Search code examples
javascriptcombinationscombinatorics

create a loop for (N choose X)

Say I have a list of N members:

const list = [0, 1, 2, ...(N-1)];

I want to do (N choose X), mathematically, so I need to create a function:

const findAllCombinations = (x, list) => {
     // return all x combinations of the list
};

if X were 2, I could do this:

const findAllCombinations = (x, list) => {
    for(let i = 0; i < list.length; i++){
      for(let j = i+1; j < list.length; j++){
           // N choose 2
       }
     }
};

but not certain off-hand how to loop in a way to capture N choose X, it would be nice to do this iteratively instead of recursively if possible! But a recursive solution would be just fine.

Here is my attempt, but it's wrong:

 const combine = (x, list) => {
    
    // Note: N = list.length

    if(list.length < x){
        throw new Error('not enough elements to combine.');
    }

    if (x < 1) {
        return [];
    }

    const ret = [];

    for(let v of combine(x-1, list.slice(1))){
        ret.push([list[0], ...v]);
    }

    return ret;
}
    

console.log(
   combine(3, ['a','b,'c','d'])
)

the goal would be to get these 4 combinations:

[a,b,c]
[a,b,d]
[a,c,d]
[b,c,d]

..because (4 choose 3) = 4.

Here is my desired output:

combine(0,[1,2,3]) => [[]] // as  N choose 0 = 1
combine(1,[1,2,3]) => [[1],[2],[3]] // as  N choose 1 = N
combine(2,[1,2,3]) => [[1,2],[1,3],[2,3]]]] // as  N choose N-1 = N
combine(3,[1,2,3]) => [[1,2,3]] // as  N choose N = 1

to see a better list of desired output, see: https://gist.github.com/ORESoftware/941eabac77cd268c826d9e17ae4886fa

Solution

  • Here is a recursive approach I got from modifying your code:

    const combine = (x, list) => {
  if (x < 1) return [[]];

  let N = list.length;
  if (N < x) return [];
 
  const ret = [];
  for (let i = 0; i <= N - x; i++) {
    for (let v of combine(x - 1, list.slice(i + 1))) {
      ret.push([list[i], ...v]);
    }
  }
  return ret;
}

console.log(JSON.stringify(combine(0, [1, 2, 3])));
console.log(JSON.stringify(combine(1, [1, 2, 3])));
console.log(JSON.stringify(combine(2, [1, 2, 3])));
console.log(JSON.stringify(combine(3, [1, 2, 3])));

console.log(JSON.stringify(combine(0, [1, 2, 3, 4])));
console.log(JSON.stringify(combine(1, [1, 2, 3, 4])));
console.log(JSON.stringify(combine(2, [1, 2, 3, 4])));
console.log(JSON.stringify(combine(3, [1, 2, 3, 4])));
console.log(JSON.stringify(combine(4, [1, 2, 3, 4])));

    I originally wrote a base case for choosing 1 element (if (x === 1) return list.map(e => [e]);), but it turns out that it isn't actually necessary, my base case for "x<1" works just fine.

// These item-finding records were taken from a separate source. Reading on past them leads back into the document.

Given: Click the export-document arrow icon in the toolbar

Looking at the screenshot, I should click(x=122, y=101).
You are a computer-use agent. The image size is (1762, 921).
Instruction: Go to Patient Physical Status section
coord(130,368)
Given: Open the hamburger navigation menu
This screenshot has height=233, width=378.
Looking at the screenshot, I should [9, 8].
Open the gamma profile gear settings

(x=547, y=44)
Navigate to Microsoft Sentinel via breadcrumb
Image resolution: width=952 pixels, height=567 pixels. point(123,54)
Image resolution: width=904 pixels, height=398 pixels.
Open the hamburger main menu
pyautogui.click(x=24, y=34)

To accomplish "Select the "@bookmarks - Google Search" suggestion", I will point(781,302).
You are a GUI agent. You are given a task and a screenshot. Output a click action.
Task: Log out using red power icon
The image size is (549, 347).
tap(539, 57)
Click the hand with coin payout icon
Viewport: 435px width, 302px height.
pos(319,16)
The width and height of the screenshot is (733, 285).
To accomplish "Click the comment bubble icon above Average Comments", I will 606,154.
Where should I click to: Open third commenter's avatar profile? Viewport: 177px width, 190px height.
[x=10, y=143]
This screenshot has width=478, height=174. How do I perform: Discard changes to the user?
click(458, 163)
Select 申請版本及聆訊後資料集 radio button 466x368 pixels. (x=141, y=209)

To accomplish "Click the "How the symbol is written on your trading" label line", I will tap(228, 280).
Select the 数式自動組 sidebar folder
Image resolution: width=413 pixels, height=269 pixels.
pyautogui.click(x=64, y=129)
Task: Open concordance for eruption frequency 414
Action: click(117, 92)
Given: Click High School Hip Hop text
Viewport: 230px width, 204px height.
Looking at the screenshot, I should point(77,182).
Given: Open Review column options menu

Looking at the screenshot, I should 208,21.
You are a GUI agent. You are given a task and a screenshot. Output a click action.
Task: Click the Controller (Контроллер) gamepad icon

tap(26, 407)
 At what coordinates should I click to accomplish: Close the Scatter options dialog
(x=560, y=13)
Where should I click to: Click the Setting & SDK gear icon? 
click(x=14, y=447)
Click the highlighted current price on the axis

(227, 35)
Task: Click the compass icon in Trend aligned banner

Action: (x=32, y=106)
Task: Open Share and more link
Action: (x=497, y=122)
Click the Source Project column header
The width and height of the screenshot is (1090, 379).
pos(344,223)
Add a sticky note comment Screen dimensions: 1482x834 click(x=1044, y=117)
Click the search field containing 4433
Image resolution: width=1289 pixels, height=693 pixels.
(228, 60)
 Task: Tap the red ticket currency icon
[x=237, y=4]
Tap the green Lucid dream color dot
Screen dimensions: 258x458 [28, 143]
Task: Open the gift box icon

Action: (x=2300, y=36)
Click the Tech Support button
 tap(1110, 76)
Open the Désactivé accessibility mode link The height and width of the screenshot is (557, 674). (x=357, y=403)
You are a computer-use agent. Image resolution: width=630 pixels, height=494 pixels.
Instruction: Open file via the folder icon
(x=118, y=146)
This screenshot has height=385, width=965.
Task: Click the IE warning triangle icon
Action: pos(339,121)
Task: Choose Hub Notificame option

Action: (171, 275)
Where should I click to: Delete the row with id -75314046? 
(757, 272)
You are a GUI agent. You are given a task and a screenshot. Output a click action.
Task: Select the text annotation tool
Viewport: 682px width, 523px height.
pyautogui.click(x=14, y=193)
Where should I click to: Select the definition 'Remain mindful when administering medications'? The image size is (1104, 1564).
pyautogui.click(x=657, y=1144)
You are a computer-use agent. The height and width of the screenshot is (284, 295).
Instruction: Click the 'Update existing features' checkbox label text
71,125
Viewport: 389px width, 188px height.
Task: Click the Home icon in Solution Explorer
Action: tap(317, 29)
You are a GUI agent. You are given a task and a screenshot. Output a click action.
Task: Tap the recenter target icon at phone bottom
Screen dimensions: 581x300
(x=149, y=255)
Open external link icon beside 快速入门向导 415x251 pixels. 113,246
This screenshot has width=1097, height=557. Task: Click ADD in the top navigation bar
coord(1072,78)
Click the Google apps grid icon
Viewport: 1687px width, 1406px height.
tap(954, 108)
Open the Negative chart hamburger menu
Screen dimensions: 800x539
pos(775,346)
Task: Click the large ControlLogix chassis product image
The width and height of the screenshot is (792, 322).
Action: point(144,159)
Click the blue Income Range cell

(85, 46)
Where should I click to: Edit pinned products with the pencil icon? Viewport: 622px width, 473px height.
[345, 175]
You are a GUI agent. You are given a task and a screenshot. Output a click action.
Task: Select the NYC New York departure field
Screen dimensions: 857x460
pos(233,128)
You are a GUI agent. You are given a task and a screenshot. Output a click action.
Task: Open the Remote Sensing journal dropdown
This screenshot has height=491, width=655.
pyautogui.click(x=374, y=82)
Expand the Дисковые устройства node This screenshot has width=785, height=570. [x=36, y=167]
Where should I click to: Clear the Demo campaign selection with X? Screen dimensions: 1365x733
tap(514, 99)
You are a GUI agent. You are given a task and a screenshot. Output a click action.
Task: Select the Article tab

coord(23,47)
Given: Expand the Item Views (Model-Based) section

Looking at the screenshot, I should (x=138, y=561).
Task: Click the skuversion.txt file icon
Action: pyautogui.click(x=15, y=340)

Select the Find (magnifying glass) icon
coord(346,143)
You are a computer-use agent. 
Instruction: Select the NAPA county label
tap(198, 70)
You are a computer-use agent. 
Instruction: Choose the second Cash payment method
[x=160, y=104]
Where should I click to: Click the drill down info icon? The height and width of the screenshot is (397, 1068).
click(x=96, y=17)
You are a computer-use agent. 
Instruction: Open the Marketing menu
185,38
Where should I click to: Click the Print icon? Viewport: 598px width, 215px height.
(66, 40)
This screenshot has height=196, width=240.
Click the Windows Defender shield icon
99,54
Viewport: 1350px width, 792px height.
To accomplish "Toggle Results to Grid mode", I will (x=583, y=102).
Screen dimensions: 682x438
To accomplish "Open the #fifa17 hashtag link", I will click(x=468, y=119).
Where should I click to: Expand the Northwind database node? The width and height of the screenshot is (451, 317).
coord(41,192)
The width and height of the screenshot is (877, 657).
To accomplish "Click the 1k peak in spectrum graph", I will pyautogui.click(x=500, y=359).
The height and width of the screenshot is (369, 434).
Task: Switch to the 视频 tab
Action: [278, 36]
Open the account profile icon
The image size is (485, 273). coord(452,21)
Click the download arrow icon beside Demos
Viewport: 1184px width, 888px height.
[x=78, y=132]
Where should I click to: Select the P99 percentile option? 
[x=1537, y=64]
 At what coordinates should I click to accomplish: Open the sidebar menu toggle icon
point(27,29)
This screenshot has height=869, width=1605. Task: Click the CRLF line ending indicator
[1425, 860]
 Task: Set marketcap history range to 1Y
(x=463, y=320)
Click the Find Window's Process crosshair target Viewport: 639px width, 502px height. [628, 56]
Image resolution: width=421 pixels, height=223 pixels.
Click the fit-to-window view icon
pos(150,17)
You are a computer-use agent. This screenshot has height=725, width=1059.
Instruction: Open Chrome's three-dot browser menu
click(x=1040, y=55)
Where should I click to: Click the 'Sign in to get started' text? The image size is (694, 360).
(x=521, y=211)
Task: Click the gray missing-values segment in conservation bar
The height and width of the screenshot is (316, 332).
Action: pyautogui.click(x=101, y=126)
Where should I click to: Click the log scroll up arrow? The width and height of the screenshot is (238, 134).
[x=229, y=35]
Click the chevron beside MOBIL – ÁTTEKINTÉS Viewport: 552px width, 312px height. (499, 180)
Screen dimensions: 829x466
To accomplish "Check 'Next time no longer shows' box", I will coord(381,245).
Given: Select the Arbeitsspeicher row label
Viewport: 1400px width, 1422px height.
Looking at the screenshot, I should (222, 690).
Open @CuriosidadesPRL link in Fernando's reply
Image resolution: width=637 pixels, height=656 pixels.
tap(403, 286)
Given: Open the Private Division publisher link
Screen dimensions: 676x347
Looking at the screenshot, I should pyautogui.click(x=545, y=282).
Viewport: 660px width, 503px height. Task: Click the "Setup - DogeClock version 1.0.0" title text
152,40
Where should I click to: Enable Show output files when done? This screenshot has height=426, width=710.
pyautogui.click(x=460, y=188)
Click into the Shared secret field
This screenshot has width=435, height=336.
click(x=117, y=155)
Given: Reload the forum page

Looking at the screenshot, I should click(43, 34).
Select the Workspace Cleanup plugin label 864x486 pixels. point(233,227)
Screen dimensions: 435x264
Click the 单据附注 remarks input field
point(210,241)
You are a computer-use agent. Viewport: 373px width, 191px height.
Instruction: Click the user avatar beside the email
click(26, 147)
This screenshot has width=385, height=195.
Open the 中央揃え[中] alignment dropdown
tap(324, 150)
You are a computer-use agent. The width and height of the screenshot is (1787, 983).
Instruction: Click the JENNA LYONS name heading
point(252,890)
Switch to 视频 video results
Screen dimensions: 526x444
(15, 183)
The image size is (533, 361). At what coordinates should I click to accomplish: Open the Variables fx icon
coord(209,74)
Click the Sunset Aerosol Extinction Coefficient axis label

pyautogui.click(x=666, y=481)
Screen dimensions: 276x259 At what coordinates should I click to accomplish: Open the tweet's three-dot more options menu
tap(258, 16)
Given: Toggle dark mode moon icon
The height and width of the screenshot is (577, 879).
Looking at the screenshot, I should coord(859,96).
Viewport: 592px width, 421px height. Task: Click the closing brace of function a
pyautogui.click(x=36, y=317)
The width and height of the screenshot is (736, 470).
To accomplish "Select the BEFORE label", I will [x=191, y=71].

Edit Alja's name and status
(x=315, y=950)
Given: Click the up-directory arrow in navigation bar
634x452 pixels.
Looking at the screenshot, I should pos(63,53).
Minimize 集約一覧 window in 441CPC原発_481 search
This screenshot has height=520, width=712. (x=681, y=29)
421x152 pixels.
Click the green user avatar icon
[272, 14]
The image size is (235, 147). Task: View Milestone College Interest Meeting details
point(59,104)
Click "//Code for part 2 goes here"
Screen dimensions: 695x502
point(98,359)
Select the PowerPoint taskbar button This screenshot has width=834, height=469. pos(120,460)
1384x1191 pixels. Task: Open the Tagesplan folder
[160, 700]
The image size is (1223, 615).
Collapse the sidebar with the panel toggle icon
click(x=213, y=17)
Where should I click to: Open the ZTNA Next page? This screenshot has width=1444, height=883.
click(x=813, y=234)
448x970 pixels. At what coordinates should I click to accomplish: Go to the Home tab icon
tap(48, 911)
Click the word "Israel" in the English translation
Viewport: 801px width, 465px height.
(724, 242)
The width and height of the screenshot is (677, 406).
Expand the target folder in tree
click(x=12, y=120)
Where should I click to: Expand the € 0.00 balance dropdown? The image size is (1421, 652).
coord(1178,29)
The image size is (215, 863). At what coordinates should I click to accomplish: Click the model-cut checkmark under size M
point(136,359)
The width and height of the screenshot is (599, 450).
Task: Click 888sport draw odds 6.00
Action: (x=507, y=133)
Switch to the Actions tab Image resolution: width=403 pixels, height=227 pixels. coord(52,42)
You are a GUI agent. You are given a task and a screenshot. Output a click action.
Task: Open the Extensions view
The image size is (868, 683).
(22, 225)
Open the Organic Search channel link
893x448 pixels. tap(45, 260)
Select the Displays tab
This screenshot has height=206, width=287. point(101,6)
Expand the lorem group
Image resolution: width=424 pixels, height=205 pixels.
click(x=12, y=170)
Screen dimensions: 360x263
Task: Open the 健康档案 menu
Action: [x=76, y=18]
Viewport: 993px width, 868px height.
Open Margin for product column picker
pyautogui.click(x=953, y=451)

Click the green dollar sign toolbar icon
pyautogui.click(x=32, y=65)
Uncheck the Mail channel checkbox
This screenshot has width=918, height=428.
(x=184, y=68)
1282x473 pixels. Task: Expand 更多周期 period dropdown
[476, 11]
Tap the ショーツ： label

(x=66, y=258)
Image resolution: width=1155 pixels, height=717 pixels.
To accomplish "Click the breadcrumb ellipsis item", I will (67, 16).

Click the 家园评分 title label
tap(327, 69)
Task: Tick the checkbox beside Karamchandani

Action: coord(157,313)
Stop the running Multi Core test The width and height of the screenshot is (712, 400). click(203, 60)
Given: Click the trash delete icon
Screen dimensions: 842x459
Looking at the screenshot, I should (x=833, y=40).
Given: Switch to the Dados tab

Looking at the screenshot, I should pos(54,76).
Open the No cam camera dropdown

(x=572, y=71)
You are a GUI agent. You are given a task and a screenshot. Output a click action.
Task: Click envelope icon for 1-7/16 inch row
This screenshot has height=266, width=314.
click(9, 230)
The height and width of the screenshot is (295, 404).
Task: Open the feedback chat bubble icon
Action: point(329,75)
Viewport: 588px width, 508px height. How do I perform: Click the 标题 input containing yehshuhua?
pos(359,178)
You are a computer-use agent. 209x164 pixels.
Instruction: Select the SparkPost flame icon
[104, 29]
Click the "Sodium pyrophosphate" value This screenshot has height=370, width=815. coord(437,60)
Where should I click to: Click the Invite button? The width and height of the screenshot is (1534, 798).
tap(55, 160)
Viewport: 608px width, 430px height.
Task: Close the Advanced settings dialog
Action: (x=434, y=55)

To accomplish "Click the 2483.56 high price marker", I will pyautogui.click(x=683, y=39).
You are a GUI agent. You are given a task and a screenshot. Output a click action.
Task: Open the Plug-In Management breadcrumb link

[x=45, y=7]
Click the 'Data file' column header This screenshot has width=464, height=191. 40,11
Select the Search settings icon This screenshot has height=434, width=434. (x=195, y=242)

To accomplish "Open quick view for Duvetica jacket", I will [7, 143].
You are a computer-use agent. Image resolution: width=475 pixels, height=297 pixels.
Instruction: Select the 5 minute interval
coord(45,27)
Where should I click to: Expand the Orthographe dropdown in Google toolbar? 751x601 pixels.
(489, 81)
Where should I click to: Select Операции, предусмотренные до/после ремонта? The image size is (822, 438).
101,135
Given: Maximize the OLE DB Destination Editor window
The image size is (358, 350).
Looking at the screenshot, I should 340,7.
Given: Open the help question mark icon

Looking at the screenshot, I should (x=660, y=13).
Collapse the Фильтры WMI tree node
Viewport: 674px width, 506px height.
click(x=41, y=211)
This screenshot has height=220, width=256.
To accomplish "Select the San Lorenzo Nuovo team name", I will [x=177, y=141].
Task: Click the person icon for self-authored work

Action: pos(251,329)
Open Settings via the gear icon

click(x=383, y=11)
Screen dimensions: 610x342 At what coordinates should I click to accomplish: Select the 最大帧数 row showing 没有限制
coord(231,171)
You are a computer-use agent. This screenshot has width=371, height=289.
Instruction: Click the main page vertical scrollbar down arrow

    The i <= N - x part was not that obvious to come up with, but you could replace it with i < N (easier to understand but less efficient). It still works since there is no error thrown; when there are not enough elements, the recursion will just give you [], so "let v of ..." won't really do anything.

    But if you changed the "not enough elements" case to if (N < x) throw new Error("not enough elements");, then it works fine with i <= N-x but throws an error if you used i < N.